## Passage
####
Thomas had not scored in any of the Blues' first 10 playoff games, but said it was nice to break the drought.

"Better late than never, I guess," he said.

"You've got nothing to lose – you might as well throw it all out there. That was the mindset."

The New York Rangers are feeling confident about their prospects of reaching the NHL Stanley Cup Finals after fighting back from 2-0 to square their series with the Carolina Hurricanes, earning a 4-1 win on Tuesday.

The Hurricanes have had the wood over the Rangers in recent times, winning eight out of their previous nine encounters prior to the past two meetings in this heated series.

Rangers center Andrew Copp, who scored a goal with two assists in the Game 4 win, said the momentum was with his side after winning 3-1 in Game 3.

"We're confident," Copp told reporters. "We get two games where we win, we play well, we give up two goals total.

"Now the reverse of the talk of you guys is on them now. We just got to kind of block all that out and stay with our game.

"Guys are feeling better about themselves and we got to ride this momentum into Carolina."

Rangers goal tender Igor Shesterkin stopped 30 shots but had his shutout bid spoiled by Teuvo Teravainen's third-period goal.

Earlier, goals to Frank Vatrano and Adam Fox earned the Rangers a 2-0 first-period lead, with Mika Zibanejad extending that advantage 16:48 into the second. Teravainen made it 3-1 before Copp rounded it out from Ryan Strome's assist 11:10 in the third period.

Rangers head coach Gerard Gallant was delighted with his team's display after a tight series, where the Hurricanes won Game 1 in over-time 2-1, before triumphing 2-0 in Game 2.

"Really, you look at the four games," Gallant said. "It's not just the two at home, but the four games have been pretty much one-goal games most of the way through.

"We are two teams that are close and battling. I just think it's been outstanding hockey by both teams."

The result means the Hurricanes are 0-5 on the road in the playoffs, while they are 6-0 at home ahead of Game 5 in Carolina.

Hurricanes coach Rod Brind'Amour said: "You've got to keep getting the chances. I'm happy that we're at least creating some offense.

"[Shesterkin] played well, you've got to give him tons of credit. But to me, the start is what did it to us."

Elsewhere, the Edmonton Oilers took a 3-1 lead in their second round series against the Calgary Flames, winning 5-3 in Game 4 after blowing a 3-0 first-period lead.

Nazem Kadri scored a decisive hat-trick for the Colorado Avalanche against the St. Louis Blues in Game 4, having been determined to perform after alleging threats and racist abuse.
####
## Extracted data
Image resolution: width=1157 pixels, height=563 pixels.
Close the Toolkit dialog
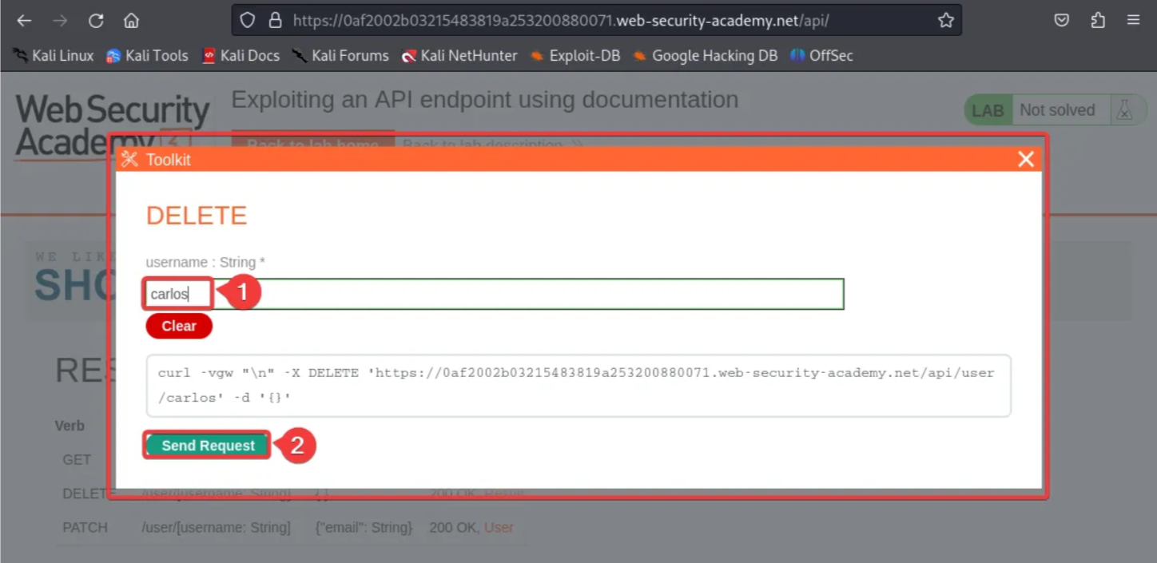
####
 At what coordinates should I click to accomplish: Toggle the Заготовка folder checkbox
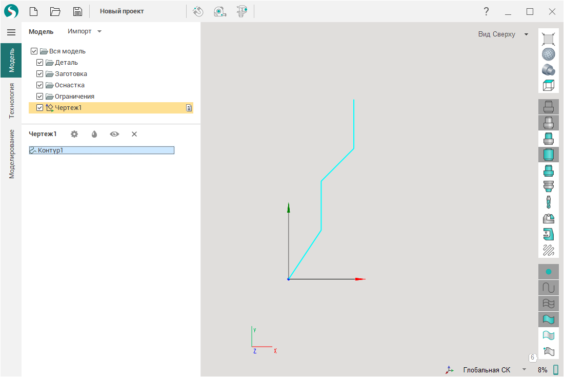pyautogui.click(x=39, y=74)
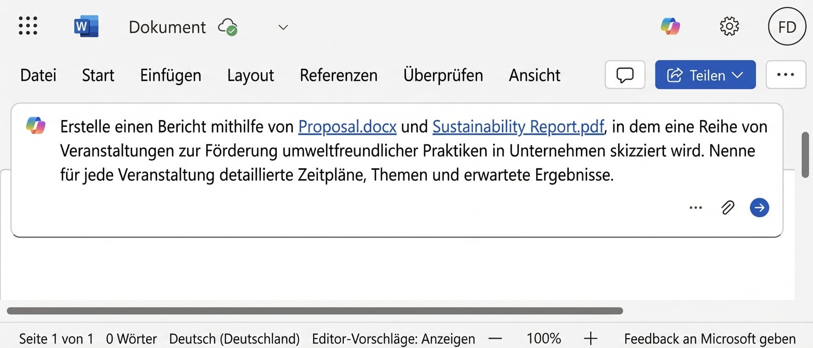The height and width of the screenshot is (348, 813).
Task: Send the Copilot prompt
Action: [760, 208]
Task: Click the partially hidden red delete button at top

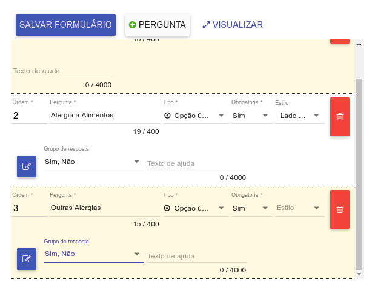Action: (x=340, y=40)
####
Tell whether each statement agrees with the article on the hockey playoffs: (a) the Rangers beat the Hurricanes 4-1 on Tuesday, (b) Shesterkin kept his shutout through the whole game, (c) the Hurricanes have won all their road games in the playoffs. Answer yes or no for each and quote the words of the article that decide it.

(a) Yes: "earning a 4-1 win on Tuesday"
(b) No: "had his shutout bid spoiled by Teuvo Teravainen's third-period goal"
(c) No: "the Hurricanes are 0-5 on the road in the playoffs"